THE RECORDS

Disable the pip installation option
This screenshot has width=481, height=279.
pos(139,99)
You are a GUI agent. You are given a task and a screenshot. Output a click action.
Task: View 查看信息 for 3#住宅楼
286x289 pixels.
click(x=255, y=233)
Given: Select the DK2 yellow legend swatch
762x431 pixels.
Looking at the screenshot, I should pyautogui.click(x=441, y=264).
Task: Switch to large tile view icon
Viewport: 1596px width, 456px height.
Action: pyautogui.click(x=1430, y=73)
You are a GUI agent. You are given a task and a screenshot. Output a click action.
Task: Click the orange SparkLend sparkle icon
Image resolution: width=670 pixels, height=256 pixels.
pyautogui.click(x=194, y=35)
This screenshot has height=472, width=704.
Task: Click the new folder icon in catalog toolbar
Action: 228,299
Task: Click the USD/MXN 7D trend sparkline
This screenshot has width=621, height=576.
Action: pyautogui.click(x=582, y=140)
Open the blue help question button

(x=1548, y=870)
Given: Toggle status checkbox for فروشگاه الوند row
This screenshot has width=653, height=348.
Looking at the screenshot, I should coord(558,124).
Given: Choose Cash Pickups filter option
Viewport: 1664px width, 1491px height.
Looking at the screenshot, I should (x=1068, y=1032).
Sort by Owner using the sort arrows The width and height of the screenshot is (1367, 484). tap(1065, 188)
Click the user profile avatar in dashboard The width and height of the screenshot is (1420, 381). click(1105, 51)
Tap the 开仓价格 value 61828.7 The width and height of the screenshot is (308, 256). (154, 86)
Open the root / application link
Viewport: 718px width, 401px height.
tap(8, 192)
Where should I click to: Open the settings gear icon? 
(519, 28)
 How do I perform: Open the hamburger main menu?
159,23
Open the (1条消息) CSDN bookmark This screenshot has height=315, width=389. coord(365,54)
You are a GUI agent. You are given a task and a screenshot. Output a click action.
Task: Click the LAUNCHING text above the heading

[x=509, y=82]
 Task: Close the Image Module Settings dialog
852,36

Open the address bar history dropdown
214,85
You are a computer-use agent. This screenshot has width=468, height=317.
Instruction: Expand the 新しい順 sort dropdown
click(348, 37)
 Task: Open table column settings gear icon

PROBLEM TO SOLVE
Rewrite the items starting at the line that contains "Open the (1条消息)" and ending at the last of the items, replacing "dropdown" with "drop-down list" and leaving everything else unchanged.

OUTPUT FOR THIS EXERCISE
Open the (1条消息) CSDN bookmark This screenshot has height=315, width=389. coord(365,54)
You are a GUI agent. You are given a task and a screenshot. Output a click action.
Task: Click the LAUNCHING text above the heading

[x=509, y=82]
 Task: Close the Image Module Settings dialog
852,36

Open the address bar history drop-down list
214,85
You are a computer-use agent. This screenshot has width=468, height=317.
Instruction: Expand the 新しい順 sort drop-down list
click(348, 37)
 Task: Open table column settings gear icon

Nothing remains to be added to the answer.